## Passage given
— Begin —
The publication is reproduced in full below:
WILLIAM WILBERFORCE TRAFFICKING VICTIMS PROTECTION REAUTHORIZATION ACT
Mr. DURBIN. Madam President, yesterday, on the 60th anniversary of the Universal Declaration of Human Rights, the Senate and House passed an important and comprehensive human rights bill: the William Wilberforce Trafficking Victims Protection Reauthorization Act of 2008. I was a cosponsor of this bill in the Senate and celebrate its passage. I commend the leadership of Senators Biden and Brownback, Representatives Howard Berman and Chris Smith, and their staffs, for working with Federal agencies and service providers to craft a consensus, bipartisan bill that will enhance our national and global fight against the scourge of human trafficking. The TVPRA will strengthen the Federal Government's ability to prosecute traffickers, protect trafficking victims, and prevent future crimes.
It is impossible to discuss Congress's efforts to address the issue of human trafficking without acknowledging the invaluable contributions made by the late Paul Wellstone and the late Tom Lantos. Senator Wellstone was the moral conscience of the Senate, and he was the driving force behind the initial antitrafficking legislation passed by Congress in 2000 and signed into law by President Clinton.
Representative Lantos, who introduced the first version of the TVPRA in 2007, passed away earlier this year after nearly three decades of distinguished service in the House of Representatives. He was the only Holocaust survivor ever to serve in Congress, and this experience as a victim of the 20th century's gravest human rights atrocity made him one of the leading voices in our time on human rights.
Passage of the TVPRA is a tribute to the leadership and legacies of Senator Wellstone and Representative Lantos.
I am pleased that the authors of the TVPRA included two of my human rights initiatives from the 110th Congress. First, the TVPRA contains a law enforcement initiative I introduced with Senator Coburn called the Trafficking in Persons Accountability Act, which will allow Federal prosecutors to investigate and prosecute traffickers found in the United States even if their trafficking crimes were committed abroad. This initiative, which I discussed in more detail in a Congressional Record statement on October 1, 2008, makes an important statement about this nation's intolerance for human rights abuses wherever they occur.
The Justice Department's Civil Rights Division, working with other DOJ components and with U.S. attorney's offices around the country, brought a record number of trafficking prosecutions in fiscal year 2008, and the TVPRA provides the Justice Department with additional tools--including the Trafficking in Persons Accountability Act--to continue its vigorous fight against human trafficking.
— End —
## Material
— Begin —
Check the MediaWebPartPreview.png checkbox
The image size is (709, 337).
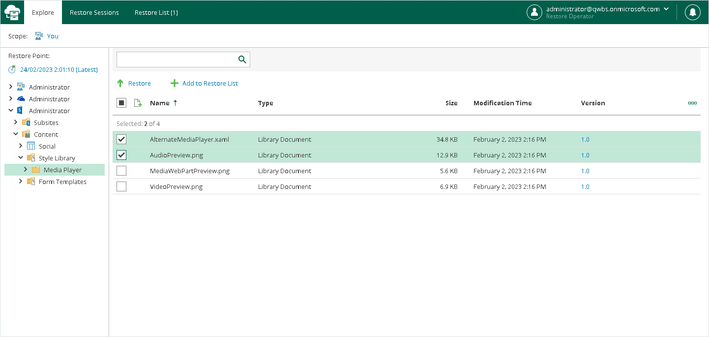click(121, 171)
— End —
— Begin —
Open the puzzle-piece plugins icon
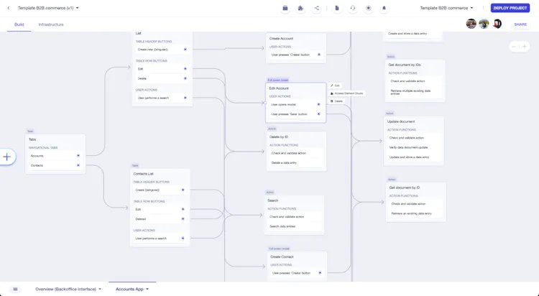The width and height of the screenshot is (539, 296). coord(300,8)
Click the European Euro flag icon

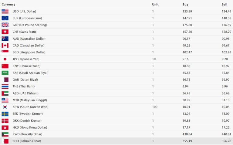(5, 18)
— End —
## Jobs
A. Using the statement on the trafficking bill, mark each of these yes or no and quote the words that decide it: (i) Representative Lantos introduced the first version of the TVPRA in 2007. (ii) The initial antitrafficking legislation of 2000 was signed into law by President Bush. (iii) The Trafficking in Persons Accountability Act was introduced with Senator Brownback.
B. Please return the passage from the statement on the trafficking bill starting at "It is impossible" and ending at "by President Clinton.", copied word for word.
The lines can be left aside.

## Responses to the exercise
A.
(i) Yes: "Representative Lantos, who introduced the first version of the TVPRA in 2007"
(ii) No: "signed into law by President Clinton"
(iii) No: "a law enforcement initiative I introduced with Senator Coburn"

B.
It is impossible to discuss Congress's efforts to address the issue of human trafficking without acknowledging the invaluable contributions made by the late Paul Wellstone and the late Tom Lantos. Senator Wellstone was the moral conscience of the Senate, and he was the driving force behind the initial antitrafficking legislation passed by Congress in 2000 and signed into law by President Clinton.